Personally, I find it ridiculous when bears claim stocks are in a bear market after a normal correction. They should predict a bear market rather than claiming every correction already is a bear market.

That scares people out of profiting from bull runs by buying the dip. If you say bear markets are only after stocks have fallen 20%, by the time the moniker is issued, the declines are mostly done for many bear markets.

Bear Market - Regardless of the intricacies of the definitions, investors are trying to time the next big decline in stocks.

One way to do so is to look at the Bank of America Merrill Lynch bear market signpost list. On September, 13 out of 19 signposts were triggered.

As you can see from the table below, now 14 are triggered. This percentage of signposts was reached earlier in the year as well. 13 were triggered at the time of the peak on September 20th.

The VIX being over 20 is a new trigger. “Trailing 12-month S&P 500 returns above 11%” has been taken off the board as a trigger. Bullishness in the Conference Board survey being above 20 is a new trigger. The rest are the same.

(Click on image to enlarge)

According to Bank of America, when a similar percentage of signposts are hit as compared to the current amount, there is an average of 21 months until the bull market peaks.

Even though that sounds somewhat bearish, that’s hugely bullish. That is, compared to the current sentiment as many are ready to throw in the towel on this run. 4 out of 7 bull markets have peaked with 100% of the indicators triggered.

The problem is there were fewer signals in past cycles. For example, in November 1968 there were only 5 signals. In March 2000 there were only 17 signals. The only cycle with all 19 signposts was the last one.

Bear Market - The Impact Of Tariffs On GDP

The economy in the first half of 2018 was able to bear the brunt of the tariffs. They were small and the economy was riding high on the back of the fiscal stimulus.
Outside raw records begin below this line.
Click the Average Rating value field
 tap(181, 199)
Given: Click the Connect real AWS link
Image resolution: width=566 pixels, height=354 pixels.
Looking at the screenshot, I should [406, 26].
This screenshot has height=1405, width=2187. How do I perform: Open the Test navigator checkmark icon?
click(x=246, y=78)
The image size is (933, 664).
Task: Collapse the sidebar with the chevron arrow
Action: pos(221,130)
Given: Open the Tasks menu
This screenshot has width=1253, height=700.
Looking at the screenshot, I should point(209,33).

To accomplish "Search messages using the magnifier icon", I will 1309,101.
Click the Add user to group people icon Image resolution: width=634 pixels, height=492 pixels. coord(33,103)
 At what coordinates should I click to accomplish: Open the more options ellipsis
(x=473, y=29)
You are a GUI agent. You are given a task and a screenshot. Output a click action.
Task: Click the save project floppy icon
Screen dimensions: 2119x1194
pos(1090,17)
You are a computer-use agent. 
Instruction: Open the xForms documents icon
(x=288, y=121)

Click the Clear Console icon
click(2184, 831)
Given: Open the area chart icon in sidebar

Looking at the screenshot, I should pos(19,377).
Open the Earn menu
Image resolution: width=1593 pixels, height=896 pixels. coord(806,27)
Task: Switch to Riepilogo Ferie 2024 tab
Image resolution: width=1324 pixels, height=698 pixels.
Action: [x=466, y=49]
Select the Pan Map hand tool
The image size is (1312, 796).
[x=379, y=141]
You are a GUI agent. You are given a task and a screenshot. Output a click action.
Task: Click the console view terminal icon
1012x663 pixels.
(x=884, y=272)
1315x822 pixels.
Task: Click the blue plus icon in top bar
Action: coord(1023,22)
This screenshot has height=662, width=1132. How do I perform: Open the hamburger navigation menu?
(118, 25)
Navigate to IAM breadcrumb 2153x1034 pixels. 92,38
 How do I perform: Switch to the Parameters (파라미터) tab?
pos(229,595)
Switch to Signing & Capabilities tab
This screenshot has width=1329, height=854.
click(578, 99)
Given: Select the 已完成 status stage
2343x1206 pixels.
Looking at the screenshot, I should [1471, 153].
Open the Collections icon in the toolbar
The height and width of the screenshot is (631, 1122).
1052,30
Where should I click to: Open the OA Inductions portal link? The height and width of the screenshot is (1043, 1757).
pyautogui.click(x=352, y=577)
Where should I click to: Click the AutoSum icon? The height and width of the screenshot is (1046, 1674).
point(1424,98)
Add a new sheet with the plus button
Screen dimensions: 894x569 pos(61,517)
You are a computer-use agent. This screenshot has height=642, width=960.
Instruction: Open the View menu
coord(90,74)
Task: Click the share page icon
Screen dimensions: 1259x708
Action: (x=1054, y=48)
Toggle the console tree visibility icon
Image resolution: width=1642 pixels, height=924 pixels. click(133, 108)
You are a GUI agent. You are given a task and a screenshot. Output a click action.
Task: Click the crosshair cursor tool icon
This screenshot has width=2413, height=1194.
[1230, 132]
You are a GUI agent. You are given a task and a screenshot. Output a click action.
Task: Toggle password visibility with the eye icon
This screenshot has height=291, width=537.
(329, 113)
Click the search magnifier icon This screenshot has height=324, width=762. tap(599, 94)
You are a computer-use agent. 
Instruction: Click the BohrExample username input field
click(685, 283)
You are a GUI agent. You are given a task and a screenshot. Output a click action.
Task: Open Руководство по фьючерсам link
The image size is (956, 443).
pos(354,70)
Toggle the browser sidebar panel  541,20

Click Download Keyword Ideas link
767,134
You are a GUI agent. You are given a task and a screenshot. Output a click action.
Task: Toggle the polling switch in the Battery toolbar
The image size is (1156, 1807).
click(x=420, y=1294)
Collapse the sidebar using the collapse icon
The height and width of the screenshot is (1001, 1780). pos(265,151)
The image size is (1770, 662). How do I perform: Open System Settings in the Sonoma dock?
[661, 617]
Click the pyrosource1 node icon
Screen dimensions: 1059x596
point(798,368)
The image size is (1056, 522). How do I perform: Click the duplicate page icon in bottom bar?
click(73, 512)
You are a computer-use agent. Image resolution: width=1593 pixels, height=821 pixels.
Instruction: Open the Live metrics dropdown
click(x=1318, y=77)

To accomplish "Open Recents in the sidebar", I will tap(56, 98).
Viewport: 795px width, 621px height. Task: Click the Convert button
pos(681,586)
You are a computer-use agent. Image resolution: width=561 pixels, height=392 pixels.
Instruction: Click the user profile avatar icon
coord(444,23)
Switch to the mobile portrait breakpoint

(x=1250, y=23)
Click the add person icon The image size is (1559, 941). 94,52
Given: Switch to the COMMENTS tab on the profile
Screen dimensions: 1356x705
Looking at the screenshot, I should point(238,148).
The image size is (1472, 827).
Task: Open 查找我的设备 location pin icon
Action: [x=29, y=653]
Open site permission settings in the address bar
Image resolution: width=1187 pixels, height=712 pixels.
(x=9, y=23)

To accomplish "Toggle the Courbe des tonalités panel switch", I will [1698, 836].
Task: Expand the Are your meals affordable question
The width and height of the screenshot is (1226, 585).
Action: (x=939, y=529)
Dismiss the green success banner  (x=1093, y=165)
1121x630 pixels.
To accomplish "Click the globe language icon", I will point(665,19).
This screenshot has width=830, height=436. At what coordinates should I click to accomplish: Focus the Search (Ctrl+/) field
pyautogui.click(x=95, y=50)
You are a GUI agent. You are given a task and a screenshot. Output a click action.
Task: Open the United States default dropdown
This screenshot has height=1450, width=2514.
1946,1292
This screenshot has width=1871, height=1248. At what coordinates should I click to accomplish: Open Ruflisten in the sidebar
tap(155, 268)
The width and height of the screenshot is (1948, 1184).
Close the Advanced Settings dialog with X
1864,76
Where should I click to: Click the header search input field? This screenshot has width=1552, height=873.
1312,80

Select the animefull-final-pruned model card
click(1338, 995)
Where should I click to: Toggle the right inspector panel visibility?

In the 2nd half of 2018, GDP growth doesn’t look as great. Tariffs are starting to kick in and growth from the stimulus is wearing off. Plus, the global economy is weakening and the Fed is hiking rates quicker. 2019 will be even worse because President Trump plans to raise the tariff rate to 25% at the start of the year.

As you can see from the chart below, the tariff is expected to hurt GDP by 1%, with the 25% tax on auto imports having about half of the impact.

1% doesn’t seem like a huge impact at first glance. However, GDP growth probably would have only been about 2% in 2019 considering the slowdown. This darkening outlook on 2019 might be the catalyst for the stock market volatility in October.